* [WORK INSTRUCTION] Among the records below, find the line with "click here to" and the line with "[Visit County Wedding Magazines on LinkedIn]". Set down both and every line between, exactly and with no pictures, but nothing else.
+===+
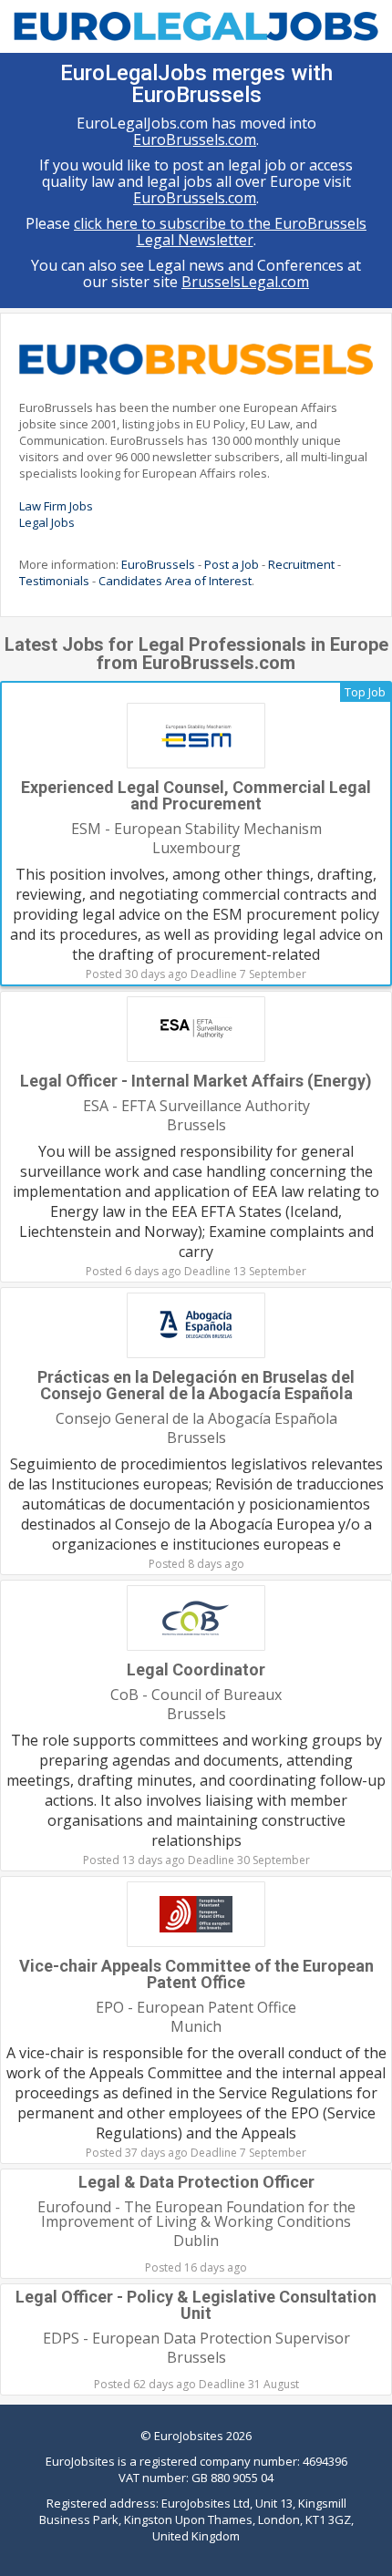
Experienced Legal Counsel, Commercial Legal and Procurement (196, 795)
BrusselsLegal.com (245, 282)
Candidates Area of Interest (175, 580)
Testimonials (54, 580)
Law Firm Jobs (56, 506)
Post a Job (231, 564)
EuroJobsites (188, 2435)
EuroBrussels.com (194, 139)
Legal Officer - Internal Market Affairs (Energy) (196, 1080)
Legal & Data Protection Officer (196, 2181)
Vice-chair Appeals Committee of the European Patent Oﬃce (196, 1974)
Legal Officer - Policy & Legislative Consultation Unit (196, 2305)
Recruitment (301, 564)
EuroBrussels (158, 564)
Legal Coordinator (196, 1669)
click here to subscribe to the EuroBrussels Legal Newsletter (220, 231)
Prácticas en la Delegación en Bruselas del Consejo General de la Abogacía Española (196, 1385)
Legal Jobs (47, 522)
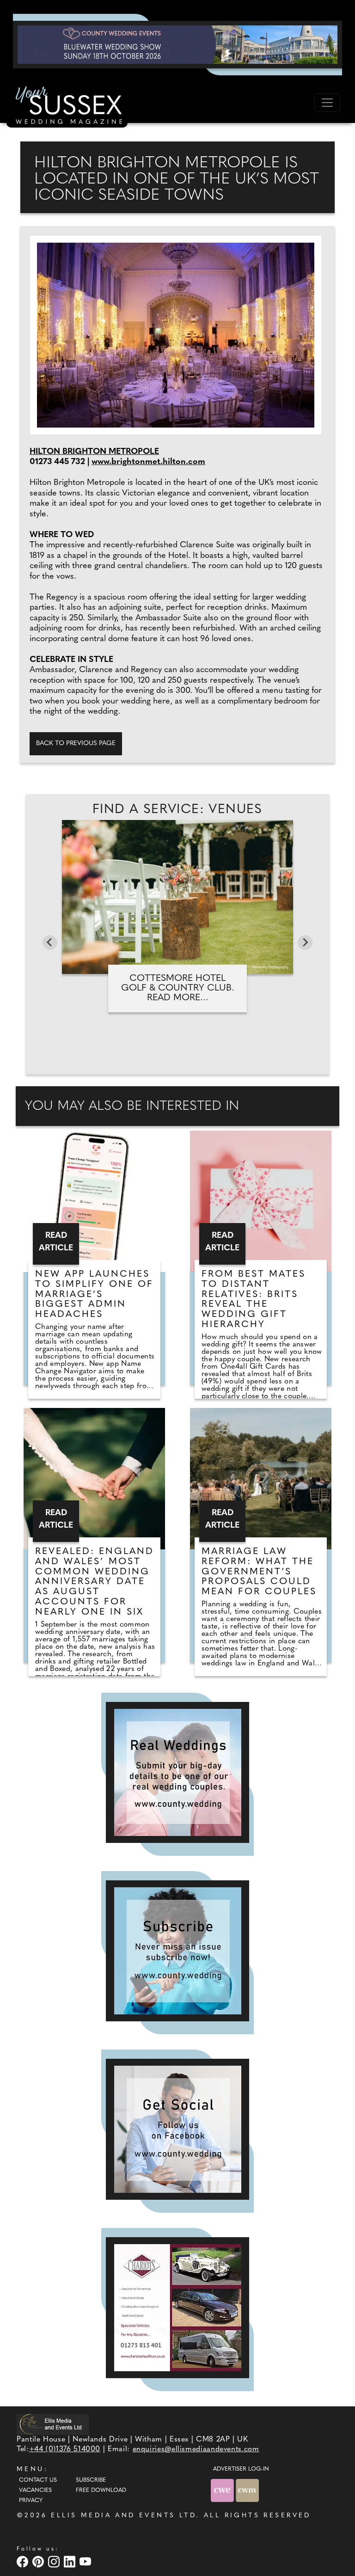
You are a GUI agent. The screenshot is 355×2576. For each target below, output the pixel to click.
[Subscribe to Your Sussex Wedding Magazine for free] (177, 1950)
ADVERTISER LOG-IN (241, 2469)
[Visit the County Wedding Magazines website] (247, 2490)
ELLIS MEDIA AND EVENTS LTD (123, 2515)
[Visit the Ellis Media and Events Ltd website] (53, 2424)
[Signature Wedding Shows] (177, 44)
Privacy (31, 2500)
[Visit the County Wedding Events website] (223, 2490)
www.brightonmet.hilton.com (148, 462)
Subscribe (91, 2480)
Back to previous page (76, 743)
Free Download (101, 2490)
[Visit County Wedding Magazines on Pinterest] (39, 2561)
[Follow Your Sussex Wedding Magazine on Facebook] (177, 2129)
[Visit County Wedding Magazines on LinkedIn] (71, 2561)
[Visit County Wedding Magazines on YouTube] (86, 2561)
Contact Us (38, 2480)
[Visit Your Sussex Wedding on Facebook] (24, 2561)
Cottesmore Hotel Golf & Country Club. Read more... (177, 988)
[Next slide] (305, 942)
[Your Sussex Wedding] (67, 107)
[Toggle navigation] (327, 102)
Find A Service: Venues (177, 809)
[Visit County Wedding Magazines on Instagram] (55, 2561)
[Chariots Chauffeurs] (177, 2307)
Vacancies (35, 2490)
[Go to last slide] (50, 942)
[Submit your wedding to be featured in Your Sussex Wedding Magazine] (177, 1772)
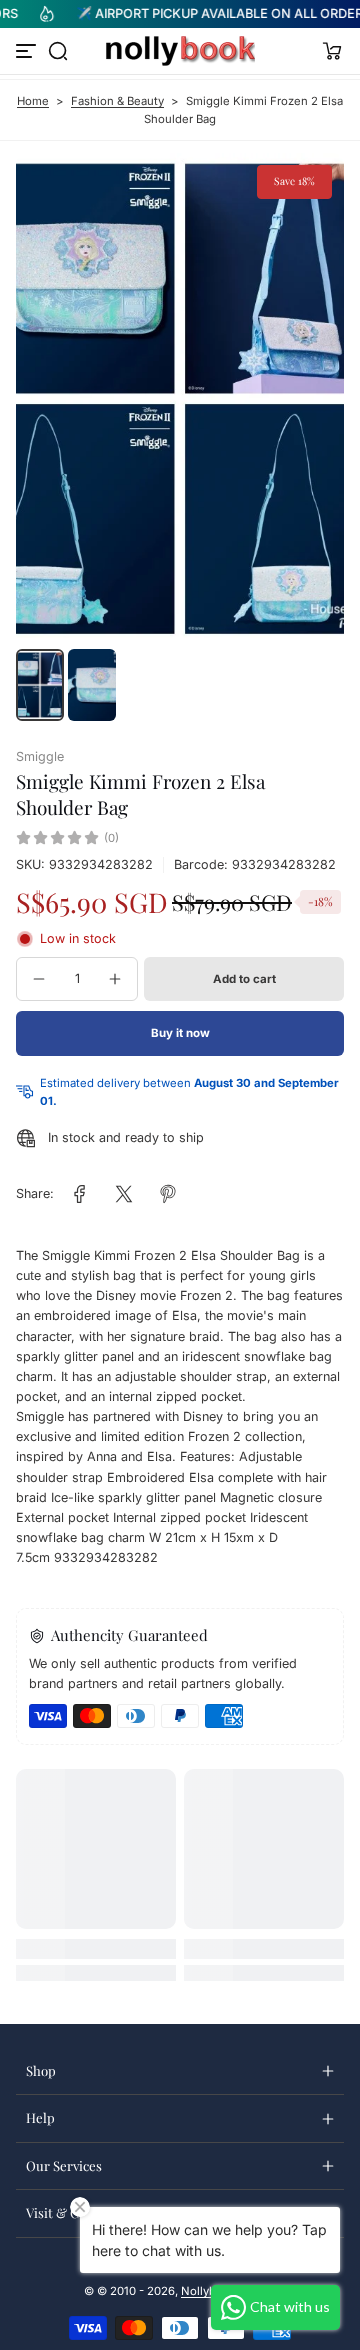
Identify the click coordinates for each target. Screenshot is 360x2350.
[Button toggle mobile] (28, 51)
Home (33, 101)
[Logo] (180, 51)
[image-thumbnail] (40, 685)
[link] (80, 1194)
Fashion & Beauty (117, 101)
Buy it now (180, 1033)
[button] (58, 51)
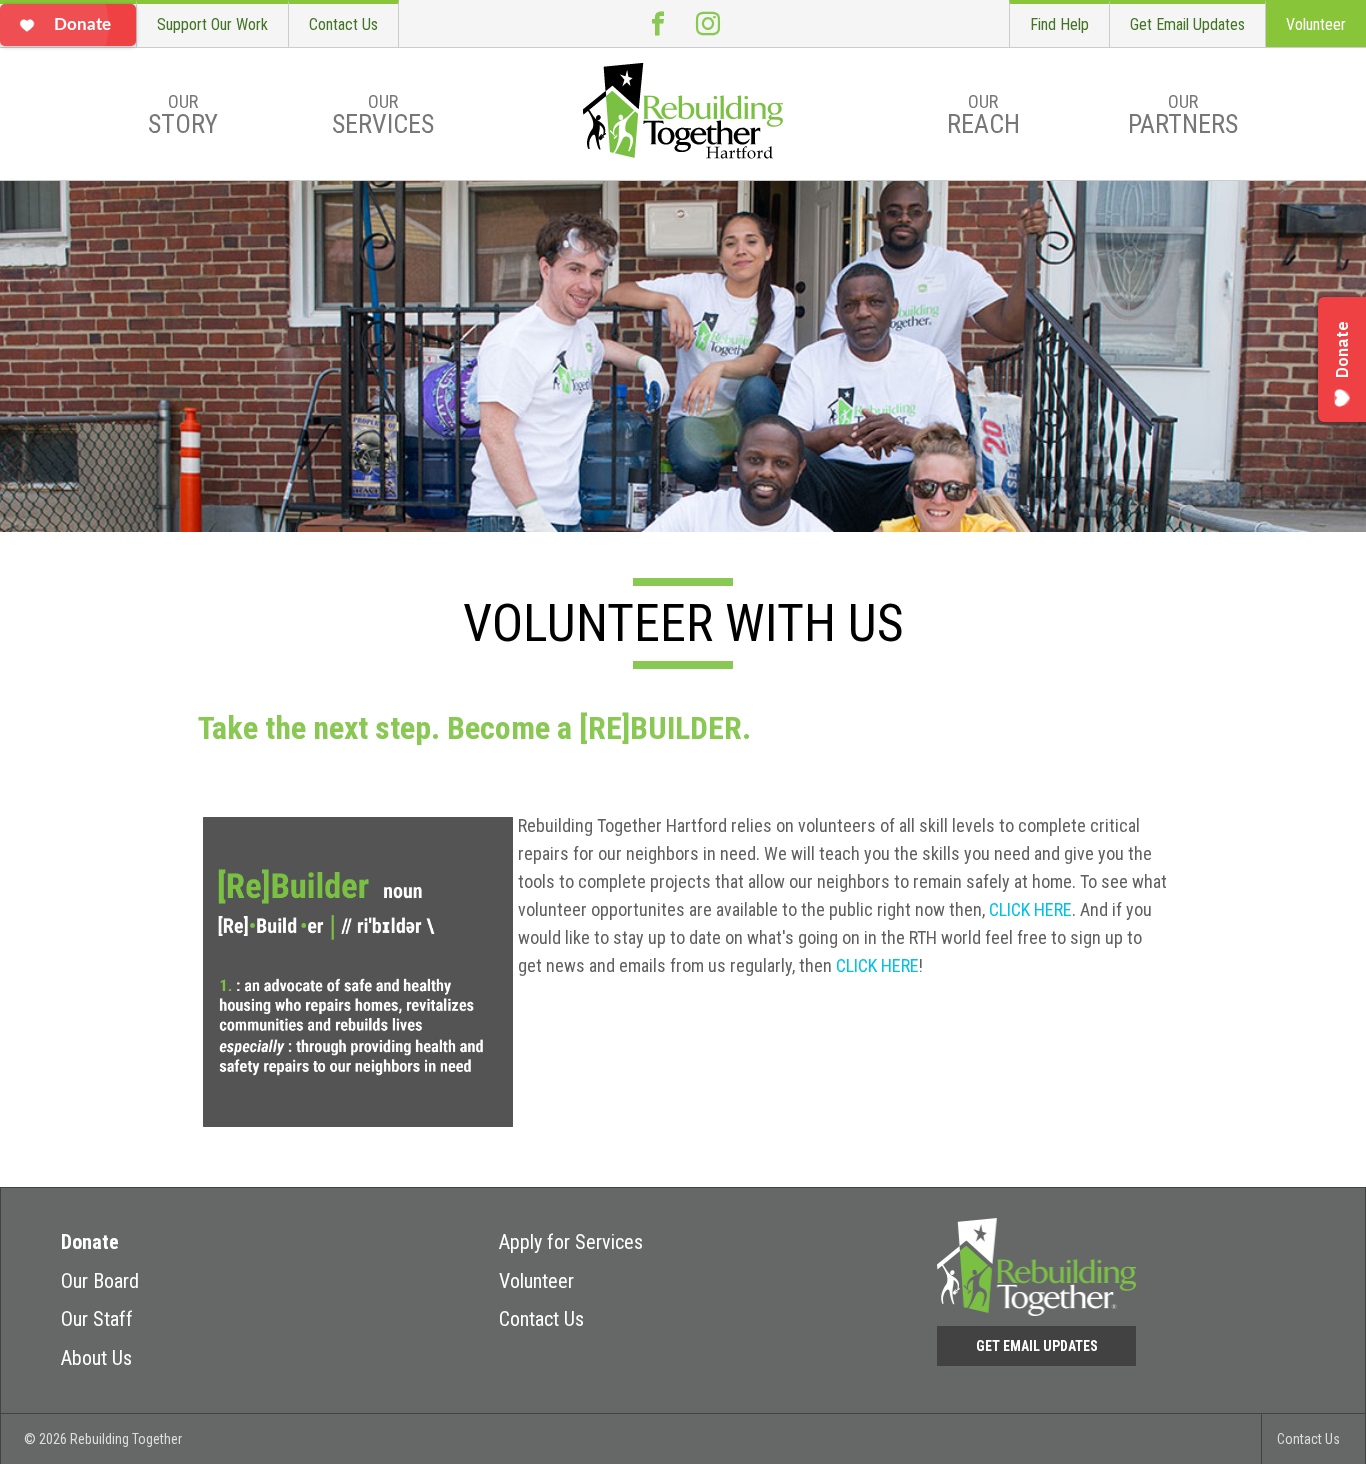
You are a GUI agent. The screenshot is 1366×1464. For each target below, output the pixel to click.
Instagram (708, 23)
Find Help (1059, 24)
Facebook (658, 23)
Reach (983, 115)
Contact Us (343, 24)
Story (183, 115)
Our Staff (97, 1319)
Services (383, 115)
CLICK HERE (1030, 909)
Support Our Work (212, 24)
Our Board (100, 1281)
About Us (96, 1358)
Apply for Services (571, 1242)
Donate (90, 1242)
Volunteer (1316, 24)
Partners (1183, 115)
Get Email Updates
+===+
* [ANSWER SECTION]
click here to subscribe to the EuroBrussels Legal Newsletter (220, 231)
Prácticas en la Delegación en Bruselas del Consejo General de la Abogacía Española (196, 1385)
Legal Jobs (47, 522)
You are a GUI agent. The screenshot is 355×2576. For each target below, output the pixel to click.
[Subscribe to Your Sussex Wedding Magazine for free] (177, 1950)
ADVERTISER LOG-IN (241, 2469)
[Visit the County Wedding Magazines website] (247, 2490)
ELLIS MEDIA AND EVENTS LTD (123, 2515)
[Visit the Ellis Media and Events Ltd website] (53, 2424)
[Signature Wedding Shows] (177, 44)
Privacy (31, 2500)
[Visit the County Wedding Events website] (223, 2490)
www.brightonmet.hilton.com (148, 462)
Subscribe (91, 2480)
Back to previous page (76, 743)
Free Download (101, 2490)
[Visit County Wedding Magazines on Pinterest] (39, 2561)
[Follow Your Sussex Wedding Magazine on Facebook] (177, 2129)
[Visit County Wedding Magazines on LinkedIn] (71, 2561)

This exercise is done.